PART 8

1.7K 174 1
                                    

Flashback on

Sembilan tahun yang lalu.
Pukul 23:15 di rumah Raina.
18 Desember 2010

Hujan membasahi bumi malam itu, disertai kilatan cahaya yang menembus jendela yang sedikit terbuka pada ruangan yang minim pencahayaan. Tirai-tirai bergerak melawan angin yang mendesak kuat. Raina yang sedang tidur di kamarnya sama sekali tak menyadari kehadiran orang asing di rumahnya. Seorang pembunuh dengan sebilah pisaunya menyelinap ke rumah mereka, membunuh kedua orang tua Raina dengan brutal. Pun dengan Fandi yang tidur di kamarnya yang berada di lantai dua juga tidak mendengar suara apapun dari bawah.

Suara siulan yang di iringi dengan seseorang yang memainkan pisaunya, memukul-mukulkannya ke meja yang ada di ruangan itu membuat suasana malam terasa menakutkan.

PYARRR!!!

Dua lelaki terlibat baku hantam hingga kaca pada jendela ruangan itu bergejolak dan terbelah menjadi beberapa bagian. Pecahan kaca yang berserakan di lantai semakin memperkuat kesan berantakannya keadaan rumah itu. Salah satu pria berpakaian hitam melayangkan pisaunya dan menancapkannya ke leher lawannya berkali-kali hingga terjatuh diikuti dengan darah yang mengalir bebas dari tubuhnya. Seorang wanita menyaksikan adegan kekerasan yang dilakukan pada suaminya dengan tangisan tersedu-sedu. Ia tak kuasa melihat suaminya terkapar lemas di lantai dengan luka tusukan yang terbilang banyak itu.

Tak lama pria setelah nya, pria pembunuh itu melakukan hal yang sama pada wanita tadi. Pria tersebut menyeringai ketika pisaunya mengukir indah tanda X di kedua kaki mereka. Rautnya yang malah tersenyum miring membuatnya seakan menikmati aktivitasnya malam ini.

Suara gaduh pada ruangan yang tak jauh dari tempatnya terlelap membuat Raina terbangun dan segera menuju ke sumber suara. Gadis itu menjerit ngeri melihat darah yang menggenangi ruang tamu rumahnya. Karpet yang ia pijak kini tak lagi terasa nyaman di jemari kecilnya. Rasanya hangat dan lembab karena cairan merah yang keluar dari tubuh kedua orang tuanya.

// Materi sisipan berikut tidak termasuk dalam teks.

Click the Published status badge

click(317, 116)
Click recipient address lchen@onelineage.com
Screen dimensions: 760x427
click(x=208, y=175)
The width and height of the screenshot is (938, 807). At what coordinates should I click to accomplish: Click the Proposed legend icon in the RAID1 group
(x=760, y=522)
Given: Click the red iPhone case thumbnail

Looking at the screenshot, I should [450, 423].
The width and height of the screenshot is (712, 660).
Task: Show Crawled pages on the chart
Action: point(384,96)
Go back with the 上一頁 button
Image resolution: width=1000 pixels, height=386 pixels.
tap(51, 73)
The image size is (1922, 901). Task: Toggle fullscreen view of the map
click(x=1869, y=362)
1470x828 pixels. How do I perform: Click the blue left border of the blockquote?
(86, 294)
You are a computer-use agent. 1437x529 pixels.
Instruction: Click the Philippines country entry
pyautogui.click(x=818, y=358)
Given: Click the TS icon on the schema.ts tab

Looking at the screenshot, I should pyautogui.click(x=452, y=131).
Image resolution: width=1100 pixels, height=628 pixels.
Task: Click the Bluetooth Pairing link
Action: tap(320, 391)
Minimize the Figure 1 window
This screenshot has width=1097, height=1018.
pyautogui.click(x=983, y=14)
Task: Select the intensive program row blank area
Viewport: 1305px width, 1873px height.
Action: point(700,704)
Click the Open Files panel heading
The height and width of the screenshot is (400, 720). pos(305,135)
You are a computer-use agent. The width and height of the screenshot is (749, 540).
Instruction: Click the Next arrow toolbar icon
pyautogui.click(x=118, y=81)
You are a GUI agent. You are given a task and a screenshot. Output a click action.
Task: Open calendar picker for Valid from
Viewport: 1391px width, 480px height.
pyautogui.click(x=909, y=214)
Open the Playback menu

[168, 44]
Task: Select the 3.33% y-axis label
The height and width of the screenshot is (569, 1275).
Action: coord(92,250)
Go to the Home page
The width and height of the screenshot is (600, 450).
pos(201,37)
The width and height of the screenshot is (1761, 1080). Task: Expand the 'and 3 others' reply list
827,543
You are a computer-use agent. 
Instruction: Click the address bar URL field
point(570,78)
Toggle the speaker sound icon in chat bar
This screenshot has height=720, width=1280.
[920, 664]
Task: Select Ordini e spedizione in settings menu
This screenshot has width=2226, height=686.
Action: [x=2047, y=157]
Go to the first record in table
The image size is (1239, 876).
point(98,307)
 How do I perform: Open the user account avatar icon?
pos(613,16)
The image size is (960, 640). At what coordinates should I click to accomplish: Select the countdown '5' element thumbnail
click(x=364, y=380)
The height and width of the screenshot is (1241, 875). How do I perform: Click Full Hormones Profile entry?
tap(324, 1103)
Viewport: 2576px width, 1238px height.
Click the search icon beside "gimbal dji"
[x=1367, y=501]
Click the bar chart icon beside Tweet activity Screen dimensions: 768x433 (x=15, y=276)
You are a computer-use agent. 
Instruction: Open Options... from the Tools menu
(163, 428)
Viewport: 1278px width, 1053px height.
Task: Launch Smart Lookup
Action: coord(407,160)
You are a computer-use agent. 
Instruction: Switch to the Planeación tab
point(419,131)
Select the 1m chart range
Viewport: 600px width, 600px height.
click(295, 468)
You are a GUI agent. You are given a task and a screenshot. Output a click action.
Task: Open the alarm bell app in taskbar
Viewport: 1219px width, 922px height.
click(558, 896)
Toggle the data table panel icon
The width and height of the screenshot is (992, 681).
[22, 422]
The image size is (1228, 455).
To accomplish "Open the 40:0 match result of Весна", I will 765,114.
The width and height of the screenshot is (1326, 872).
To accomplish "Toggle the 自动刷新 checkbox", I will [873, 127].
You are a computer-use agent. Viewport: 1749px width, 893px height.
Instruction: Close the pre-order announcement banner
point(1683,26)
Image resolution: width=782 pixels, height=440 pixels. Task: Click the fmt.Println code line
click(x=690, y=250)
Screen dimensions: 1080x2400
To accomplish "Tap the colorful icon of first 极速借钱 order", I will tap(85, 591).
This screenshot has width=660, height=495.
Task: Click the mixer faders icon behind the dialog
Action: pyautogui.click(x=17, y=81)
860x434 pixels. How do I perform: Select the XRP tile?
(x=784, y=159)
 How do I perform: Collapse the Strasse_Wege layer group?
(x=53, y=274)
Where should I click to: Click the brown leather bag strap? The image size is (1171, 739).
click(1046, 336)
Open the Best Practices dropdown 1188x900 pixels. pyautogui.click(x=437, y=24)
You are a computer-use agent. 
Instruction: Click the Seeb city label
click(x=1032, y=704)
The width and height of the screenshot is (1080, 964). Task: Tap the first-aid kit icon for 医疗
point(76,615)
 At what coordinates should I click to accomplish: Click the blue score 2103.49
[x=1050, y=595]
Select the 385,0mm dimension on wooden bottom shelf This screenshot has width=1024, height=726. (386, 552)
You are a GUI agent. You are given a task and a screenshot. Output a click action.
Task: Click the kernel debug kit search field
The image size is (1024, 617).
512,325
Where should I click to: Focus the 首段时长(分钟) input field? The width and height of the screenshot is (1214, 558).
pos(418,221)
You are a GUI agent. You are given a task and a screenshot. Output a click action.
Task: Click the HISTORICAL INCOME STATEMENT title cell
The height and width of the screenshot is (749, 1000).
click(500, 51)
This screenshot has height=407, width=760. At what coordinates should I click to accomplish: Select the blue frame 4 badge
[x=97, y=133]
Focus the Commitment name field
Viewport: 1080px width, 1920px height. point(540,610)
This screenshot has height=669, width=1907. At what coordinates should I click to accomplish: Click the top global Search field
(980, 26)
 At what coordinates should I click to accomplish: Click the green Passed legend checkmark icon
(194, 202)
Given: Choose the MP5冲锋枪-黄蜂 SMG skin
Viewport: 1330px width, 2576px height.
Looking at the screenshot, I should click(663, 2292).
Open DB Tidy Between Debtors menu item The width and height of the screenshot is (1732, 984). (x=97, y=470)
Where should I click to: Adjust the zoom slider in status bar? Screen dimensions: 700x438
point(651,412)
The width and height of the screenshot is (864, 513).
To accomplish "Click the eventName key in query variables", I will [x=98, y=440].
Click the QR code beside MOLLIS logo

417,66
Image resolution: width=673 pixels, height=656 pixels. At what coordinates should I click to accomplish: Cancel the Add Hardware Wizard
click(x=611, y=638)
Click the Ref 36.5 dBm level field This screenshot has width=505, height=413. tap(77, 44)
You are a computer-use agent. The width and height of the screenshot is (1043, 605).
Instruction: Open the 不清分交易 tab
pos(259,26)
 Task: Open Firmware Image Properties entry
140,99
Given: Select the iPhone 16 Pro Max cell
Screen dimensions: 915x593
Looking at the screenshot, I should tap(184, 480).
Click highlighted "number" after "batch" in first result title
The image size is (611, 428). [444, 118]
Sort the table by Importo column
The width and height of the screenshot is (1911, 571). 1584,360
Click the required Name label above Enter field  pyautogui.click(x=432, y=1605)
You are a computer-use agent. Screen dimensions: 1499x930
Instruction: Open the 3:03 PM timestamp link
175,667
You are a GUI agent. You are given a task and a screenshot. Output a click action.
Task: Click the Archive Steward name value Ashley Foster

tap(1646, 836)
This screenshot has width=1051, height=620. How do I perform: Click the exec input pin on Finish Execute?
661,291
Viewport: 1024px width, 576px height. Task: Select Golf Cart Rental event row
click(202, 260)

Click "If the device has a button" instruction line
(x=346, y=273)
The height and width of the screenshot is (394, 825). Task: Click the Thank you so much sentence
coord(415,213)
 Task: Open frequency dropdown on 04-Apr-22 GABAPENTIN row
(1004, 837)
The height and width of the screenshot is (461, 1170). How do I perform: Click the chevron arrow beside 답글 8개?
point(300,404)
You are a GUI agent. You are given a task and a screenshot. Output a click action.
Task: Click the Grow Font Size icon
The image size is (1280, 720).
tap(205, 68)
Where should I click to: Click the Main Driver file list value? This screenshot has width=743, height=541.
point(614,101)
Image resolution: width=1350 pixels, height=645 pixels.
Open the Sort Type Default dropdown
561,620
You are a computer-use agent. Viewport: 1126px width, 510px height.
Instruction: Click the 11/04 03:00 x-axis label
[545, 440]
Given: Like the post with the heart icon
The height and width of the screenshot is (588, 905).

"AAAAA....Ayah...Ibu...tidaakkk!" suara teriakan Raina sontak membuat pembunuh keji itu menoleh ke arahnya.
Tatkala itu dunia yang ia huni seakan runtuh, matanya membulat sempurna dengan alis terangkat. Air matanya mengalir deras membasahi pipinya. Amarahnya meluap, namun ia tak bisa berbuat apapun. Dengan tubuh gemetar ia mencoba melangkah lebih dekat ke mayat orang tuanya. Hati gadis kecil itu terasa tersayat, tak menyangka melihat orang tuanya tewas mengenaskan.

Tak hanya sampai disitu, pelaku tersebut juga mencekik leher Ibu Raina yang sudah tak bernyawa untuk memastikan bahwa sang Ibu telah tewas. Dan pembunuh itu tak segan-segan mempertontonkan aksinya di depan gadis kecil itu. Raina yang saat itu masih berusia sebelas tahun hanya bisa berteriak dan menangis sambil menyebut Ayah dan Ibunya.

"Berani sekali kau gadis kecil! Apa kau tak takut padaku? Aku bisa saja membunuhmu sekarang." ucap pria yang berpakaian serba hitam dengan senyum miringnya. Setelah di rasa cukup untuk mencekik leher Ibu Raina, pembunuh itu pun berdiri.

"Apa salah orang tuaku?! Mengapa kau membunuhnya?" ucapnya dengan memberanikan diri meskipun sebenarnya ia sangat takut. Raina mulai melangkah mundur pelan.

"DIAM! Setelah ini kau yang selanjutnya!" berkata dengan memainkan sebilah pisau yang penuh akan darah. Pembunuh itu mulai berjalan perlahan mendekati Raina.

"Ku-kumohon jangan bunuh aku, pergilah. A-aku tak akan melaporkanmu pada polisi atau siapapun." ujar Raina merengek dengan menyatukan kedua telapak tangan di depan dadanya.

"TIDAK! Aku harus menyelesaikan pekerjaanku, aku tak ingin menyisakannya." berjalan dengan mendekat dengan menodongkan pisaunya.

"JANGAAAN !!!" teriaknya dengan memejamkan mata dan kepala tertunduk.